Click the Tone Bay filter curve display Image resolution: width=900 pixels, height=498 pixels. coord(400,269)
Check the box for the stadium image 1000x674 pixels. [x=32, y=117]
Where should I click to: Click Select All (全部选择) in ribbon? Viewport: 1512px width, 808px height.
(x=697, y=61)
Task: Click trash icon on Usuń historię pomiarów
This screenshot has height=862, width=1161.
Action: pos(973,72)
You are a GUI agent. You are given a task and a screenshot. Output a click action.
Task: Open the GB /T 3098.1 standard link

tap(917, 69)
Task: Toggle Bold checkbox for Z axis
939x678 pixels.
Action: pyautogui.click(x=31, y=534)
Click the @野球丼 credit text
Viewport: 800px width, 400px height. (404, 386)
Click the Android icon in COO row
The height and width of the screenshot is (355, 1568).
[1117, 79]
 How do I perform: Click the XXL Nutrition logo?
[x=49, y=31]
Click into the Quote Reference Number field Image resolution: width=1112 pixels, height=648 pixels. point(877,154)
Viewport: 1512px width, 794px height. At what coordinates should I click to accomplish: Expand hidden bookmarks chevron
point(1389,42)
===
The records above must be retyped in full, exactly as written.

Written solution:
Click the Tone Bay filter curve display Image resolution: width=900 pixels, height=498 pixels. coord(400,269)
Check the box for the stadium image 1000x674 pixels. [x=32, y=117]
Where should I click to: Click Select All (全部选择) in ribbon? Viewport: 1512px width, 808px height.
(x=697, y=61)
Task: Click trash icon on Usuń historię pomiarów
This screenshot has height=862, width=1161.
Action: pos(973,72)
You are a GUI agent. You are given a task and a screenshot. Output a click action.
Task: Open the GB /T 3098.1 standard link

tap(917, 69)
Task: Toggle Bold checkbox for Z axis
939x678 pixels.
Action: pyautogui.click(x=31, y=534)
Click the @野球丼 credit text
Viewport: 800px width, 400px height. (404, 386)
Click the Android icon in COO row
The height and width of the screenshot is (355, 1568).
[1117, 79]
 How do I perform: Click the XXL Nutrition logo?
[x=49, y=31]
Click into the Quote Reference Number field Image resolution: width=1112 pixels, height=648 pixels. point(877,154)
Viewport: 1512px width, 794px height. At what coordinates should I click to accomplish: Expand hidden bookmarks chevron
point(1389,42)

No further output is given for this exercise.